_Extract_:
While sexual harassment allegations and workplace violence have dropped as hybrid work becomes the norm, other forms of abuse—generally related to videoconferencing—have proliferated. And that can make claims harder to police and prove, experts say.

The Covid-19 pandemic has remade the American workplace at a level not seen since the introduction of the eight-hour workday a century ago.

Millions of individuals inured to being in the office Monday through Friday for decades of their careers now may appear there perhaps a day or two a week. Meetings and interviews that once took place over conference room tables now rely on remote software such as Zoom or Microsoft Teams.

According to the labor data firm Zippia, about 26% of U.S. employees currently work remotely. That’s down from the pandemic heights of mid and late 2020, but about five times the number of Americans who worked remotely before Covid-19 arrived on the scene.

With coworkers interacting with one another in dramatically different ways than just a few years ago, it raises a question: How has that changed the dynamics of workplace harassment? Have the rates dramatically fluctuated, or have they shifted into an entirely new realm?

Industry experts do agree on one thing – the tenor of workplace harassment tends to change over time.

“Workplace harassment has of course always existed, but how it is perpetrated and the way we understand it – and deal with it – tends to evolve with the times,” says Emily Miner, a director with LRN, which advises companies on corporate client issues, by email. She notes that after #MeToo took traction a half-dozen years ago, LRN was swamped by companies looking to either revise their codes of conduct or create them for the first time.

The number of complaints also shot up. According to Deb Muller, CEO of HR Acuity, a New Jersey-based workforce consulting firm, the number of harassment allegations made rose from 7.34 per 1,000 employees in 2017 to 10.87 per 1,000 the following year.

_Required work_:
1. Decide whether each statement agrees with the workplace harassment article, answering yes or no and quoting the words that settle it: (a) About 26% of U.S. employees currently work remotely, according to Zippia. (b) Sexual harassment allegations have risen as hybrid work becomes the norm. (c) HR Acuity is a consulting firm based in New York.
2. Quote everything in the workplace harassment article from "While sexual harassment" down to "a century ago.".

[Stored lines]
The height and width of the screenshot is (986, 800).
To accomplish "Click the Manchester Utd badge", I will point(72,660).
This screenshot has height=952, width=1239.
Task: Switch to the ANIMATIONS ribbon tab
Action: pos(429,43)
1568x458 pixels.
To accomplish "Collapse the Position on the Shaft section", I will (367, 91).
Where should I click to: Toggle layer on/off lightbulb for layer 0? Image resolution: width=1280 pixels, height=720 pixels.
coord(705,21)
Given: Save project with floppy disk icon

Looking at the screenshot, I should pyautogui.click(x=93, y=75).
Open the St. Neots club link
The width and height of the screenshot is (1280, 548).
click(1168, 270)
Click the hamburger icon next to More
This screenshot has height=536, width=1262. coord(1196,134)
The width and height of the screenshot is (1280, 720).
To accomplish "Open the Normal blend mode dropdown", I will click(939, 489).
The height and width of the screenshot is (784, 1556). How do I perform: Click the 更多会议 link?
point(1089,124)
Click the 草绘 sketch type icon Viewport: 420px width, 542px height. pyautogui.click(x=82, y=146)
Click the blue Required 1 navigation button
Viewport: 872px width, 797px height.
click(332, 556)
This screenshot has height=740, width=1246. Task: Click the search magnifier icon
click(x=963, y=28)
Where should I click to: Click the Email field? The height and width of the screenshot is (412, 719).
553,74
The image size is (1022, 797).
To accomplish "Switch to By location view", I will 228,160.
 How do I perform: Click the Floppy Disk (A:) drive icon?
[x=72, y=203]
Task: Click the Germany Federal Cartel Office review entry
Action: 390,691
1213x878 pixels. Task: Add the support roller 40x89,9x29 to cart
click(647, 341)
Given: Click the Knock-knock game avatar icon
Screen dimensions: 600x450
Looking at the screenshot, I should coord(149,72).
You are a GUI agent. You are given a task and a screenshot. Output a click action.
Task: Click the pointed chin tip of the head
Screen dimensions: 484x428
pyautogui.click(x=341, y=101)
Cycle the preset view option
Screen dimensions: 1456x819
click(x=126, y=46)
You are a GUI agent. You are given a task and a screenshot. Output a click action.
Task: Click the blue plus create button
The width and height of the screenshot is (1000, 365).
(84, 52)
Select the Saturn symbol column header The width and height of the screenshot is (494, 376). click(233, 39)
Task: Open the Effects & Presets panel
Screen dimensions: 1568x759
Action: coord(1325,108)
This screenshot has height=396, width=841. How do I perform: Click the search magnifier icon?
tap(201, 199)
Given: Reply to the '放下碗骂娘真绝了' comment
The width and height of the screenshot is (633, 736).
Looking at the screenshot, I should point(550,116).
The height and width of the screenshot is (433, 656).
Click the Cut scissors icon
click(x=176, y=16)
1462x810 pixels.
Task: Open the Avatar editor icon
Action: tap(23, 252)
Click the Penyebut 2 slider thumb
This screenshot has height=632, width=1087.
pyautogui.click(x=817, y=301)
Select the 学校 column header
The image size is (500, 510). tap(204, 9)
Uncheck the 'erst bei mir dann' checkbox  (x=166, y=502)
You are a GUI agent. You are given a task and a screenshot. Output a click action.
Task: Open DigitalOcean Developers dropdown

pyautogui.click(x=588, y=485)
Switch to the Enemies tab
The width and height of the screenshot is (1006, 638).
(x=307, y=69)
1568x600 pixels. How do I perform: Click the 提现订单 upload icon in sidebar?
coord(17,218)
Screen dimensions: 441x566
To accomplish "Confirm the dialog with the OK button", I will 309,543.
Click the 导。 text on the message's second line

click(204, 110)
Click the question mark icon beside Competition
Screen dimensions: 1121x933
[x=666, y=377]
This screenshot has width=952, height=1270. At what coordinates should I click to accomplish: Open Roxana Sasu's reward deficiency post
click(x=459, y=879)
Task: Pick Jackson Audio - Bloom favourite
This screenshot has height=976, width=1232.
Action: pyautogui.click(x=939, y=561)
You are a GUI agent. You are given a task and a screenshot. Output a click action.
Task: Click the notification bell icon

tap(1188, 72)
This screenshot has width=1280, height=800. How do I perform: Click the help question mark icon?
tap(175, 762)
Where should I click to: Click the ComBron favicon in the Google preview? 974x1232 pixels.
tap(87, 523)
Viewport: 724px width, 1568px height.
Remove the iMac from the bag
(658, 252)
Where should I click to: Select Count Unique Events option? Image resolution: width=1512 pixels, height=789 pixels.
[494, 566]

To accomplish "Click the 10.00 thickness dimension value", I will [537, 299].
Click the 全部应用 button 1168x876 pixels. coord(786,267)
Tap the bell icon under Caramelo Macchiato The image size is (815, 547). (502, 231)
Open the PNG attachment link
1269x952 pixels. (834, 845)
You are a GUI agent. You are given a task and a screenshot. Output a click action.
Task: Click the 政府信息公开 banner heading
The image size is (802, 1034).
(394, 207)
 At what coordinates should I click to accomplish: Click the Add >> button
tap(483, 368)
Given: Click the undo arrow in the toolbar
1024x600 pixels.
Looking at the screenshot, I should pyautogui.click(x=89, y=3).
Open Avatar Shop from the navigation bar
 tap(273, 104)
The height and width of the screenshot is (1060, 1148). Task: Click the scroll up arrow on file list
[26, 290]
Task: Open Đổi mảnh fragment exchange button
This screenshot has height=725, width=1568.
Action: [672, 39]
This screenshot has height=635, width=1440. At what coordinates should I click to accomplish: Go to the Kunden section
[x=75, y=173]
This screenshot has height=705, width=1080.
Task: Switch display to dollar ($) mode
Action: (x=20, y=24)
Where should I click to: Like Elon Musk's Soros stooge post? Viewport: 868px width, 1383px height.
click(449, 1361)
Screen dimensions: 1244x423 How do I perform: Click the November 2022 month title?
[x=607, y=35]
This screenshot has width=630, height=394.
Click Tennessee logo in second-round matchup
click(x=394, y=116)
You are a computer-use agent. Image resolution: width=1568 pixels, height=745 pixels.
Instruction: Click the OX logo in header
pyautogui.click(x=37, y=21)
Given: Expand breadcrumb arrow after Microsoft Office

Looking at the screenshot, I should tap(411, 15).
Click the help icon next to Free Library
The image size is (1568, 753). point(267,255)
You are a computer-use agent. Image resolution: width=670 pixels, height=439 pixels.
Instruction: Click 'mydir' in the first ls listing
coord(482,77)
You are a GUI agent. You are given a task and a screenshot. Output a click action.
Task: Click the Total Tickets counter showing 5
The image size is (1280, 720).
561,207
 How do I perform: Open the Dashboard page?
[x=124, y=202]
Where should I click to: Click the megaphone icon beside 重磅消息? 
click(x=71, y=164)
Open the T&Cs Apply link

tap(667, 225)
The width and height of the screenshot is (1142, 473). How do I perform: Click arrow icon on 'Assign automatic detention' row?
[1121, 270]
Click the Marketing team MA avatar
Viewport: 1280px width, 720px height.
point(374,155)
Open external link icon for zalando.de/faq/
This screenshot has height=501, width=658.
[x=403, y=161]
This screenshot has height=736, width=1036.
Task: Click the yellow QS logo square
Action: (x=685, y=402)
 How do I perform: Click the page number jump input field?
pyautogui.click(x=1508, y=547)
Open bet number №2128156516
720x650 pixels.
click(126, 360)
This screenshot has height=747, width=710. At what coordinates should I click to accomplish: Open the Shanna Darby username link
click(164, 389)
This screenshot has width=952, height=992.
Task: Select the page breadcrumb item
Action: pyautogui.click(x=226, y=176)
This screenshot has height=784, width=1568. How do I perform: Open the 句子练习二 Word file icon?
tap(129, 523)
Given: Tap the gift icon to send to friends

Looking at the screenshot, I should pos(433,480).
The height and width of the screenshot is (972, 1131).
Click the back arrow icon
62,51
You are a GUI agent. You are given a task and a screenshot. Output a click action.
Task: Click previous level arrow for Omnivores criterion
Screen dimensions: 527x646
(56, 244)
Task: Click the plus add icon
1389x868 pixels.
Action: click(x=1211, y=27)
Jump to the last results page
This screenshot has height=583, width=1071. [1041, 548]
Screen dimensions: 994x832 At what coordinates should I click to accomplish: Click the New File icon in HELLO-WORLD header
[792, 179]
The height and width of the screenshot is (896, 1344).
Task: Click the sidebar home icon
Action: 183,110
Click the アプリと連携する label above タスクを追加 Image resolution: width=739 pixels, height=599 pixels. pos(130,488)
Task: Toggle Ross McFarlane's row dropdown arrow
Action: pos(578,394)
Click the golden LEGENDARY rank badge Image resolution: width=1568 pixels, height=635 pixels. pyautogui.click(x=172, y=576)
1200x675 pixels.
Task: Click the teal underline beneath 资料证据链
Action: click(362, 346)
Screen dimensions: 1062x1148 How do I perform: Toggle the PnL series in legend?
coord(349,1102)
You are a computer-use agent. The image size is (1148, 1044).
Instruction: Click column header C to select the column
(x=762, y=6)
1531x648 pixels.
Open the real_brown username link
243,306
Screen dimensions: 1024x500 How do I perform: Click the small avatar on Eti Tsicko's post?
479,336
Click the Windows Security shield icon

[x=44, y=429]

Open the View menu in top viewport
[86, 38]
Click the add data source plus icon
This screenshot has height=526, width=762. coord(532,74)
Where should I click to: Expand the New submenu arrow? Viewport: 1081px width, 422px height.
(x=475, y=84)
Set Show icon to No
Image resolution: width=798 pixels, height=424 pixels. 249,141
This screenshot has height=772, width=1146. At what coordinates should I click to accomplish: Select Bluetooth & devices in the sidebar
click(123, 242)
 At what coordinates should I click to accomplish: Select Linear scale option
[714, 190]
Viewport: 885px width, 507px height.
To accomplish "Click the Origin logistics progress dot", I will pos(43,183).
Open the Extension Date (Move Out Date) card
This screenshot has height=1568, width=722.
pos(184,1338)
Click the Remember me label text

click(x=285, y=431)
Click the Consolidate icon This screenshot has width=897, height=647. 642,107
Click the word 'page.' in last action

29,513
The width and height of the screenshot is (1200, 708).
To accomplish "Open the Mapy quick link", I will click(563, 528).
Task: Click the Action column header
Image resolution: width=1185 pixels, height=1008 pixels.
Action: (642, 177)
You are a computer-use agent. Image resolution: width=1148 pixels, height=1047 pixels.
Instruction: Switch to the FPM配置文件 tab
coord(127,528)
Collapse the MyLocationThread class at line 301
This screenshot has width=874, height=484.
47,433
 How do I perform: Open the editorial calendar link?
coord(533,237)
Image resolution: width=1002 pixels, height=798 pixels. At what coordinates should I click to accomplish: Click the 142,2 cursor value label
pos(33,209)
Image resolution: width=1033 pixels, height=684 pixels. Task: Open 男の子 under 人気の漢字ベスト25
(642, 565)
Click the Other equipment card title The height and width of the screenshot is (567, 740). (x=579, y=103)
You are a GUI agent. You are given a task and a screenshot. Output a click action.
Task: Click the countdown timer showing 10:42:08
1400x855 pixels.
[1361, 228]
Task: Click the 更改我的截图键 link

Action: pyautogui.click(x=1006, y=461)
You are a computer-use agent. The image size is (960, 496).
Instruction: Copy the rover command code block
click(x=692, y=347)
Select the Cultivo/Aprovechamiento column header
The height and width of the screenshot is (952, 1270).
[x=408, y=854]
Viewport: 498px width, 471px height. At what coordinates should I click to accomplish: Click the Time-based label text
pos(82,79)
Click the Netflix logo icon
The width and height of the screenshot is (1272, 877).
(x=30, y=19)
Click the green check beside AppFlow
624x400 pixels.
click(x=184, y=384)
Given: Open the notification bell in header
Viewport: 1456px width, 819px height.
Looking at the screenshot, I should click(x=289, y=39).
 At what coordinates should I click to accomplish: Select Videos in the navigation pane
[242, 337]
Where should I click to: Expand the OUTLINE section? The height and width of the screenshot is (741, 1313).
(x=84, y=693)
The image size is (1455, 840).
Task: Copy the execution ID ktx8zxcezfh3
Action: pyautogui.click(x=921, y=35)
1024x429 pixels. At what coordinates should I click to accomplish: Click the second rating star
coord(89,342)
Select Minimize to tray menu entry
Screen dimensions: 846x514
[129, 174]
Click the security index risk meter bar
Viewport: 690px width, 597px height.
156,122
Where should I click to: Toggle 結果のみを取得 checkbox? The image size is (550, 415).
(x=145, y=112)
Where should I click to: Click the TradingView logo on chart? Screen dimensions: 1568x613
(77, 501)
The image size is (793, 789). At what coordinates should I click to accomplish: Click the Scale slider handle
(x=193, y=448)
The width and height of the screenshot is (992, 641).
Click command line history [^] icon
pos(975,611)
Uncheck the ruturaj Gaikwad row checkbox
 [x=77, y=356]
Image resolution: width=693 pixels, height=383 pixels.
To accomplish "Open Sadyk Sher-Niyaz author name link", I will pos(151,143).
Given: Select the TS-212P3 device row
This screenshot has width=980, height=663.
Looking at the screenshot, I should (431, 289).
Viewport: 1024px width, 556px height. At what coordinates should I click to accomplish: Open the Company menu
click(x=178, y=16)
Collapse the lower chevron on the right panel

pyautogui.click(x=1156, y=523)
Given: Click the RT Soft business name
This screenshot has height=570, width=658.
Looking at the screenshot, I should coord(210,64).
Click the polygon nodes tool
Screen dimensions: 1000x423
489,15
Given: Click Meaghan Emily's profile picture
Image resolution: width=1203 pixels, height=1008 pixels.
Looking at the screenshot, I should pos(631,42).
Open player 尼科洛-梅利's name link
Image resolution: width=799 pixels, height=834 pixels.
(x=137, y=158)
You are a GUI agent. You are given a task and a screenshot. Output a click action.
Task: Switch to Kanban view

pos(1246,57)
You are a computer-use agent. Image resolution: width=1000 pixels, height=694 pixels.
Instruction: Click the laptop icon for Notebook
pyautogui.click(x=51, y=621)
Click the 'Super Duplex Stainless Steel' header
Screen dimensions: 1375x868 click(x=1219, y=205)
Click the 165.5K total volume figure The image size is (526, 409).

_Task-by-task answers_:
1.
(a) Yes: "According to the labor data firm Zippia, about 26% of U.S. employees currently work remotely."
(b) No: "While sexual harassment allegations and workplace violence have dropped as hybrid work becomes the norm"
(c) No: "HR Acuity, a New Jersey-based workforce consulting firm"

2.
While sexual harassment allegations and workplace violence have dropped as hybrid work becomes the norm, other forms of abuse—generally related to videoconferencing—have proliferated. And that can make claims harder to police and prove, experts say.

The Covid-19 pandemic has remade the American workplace at a level not seen since the introduction of the eight-hour workday a century ago.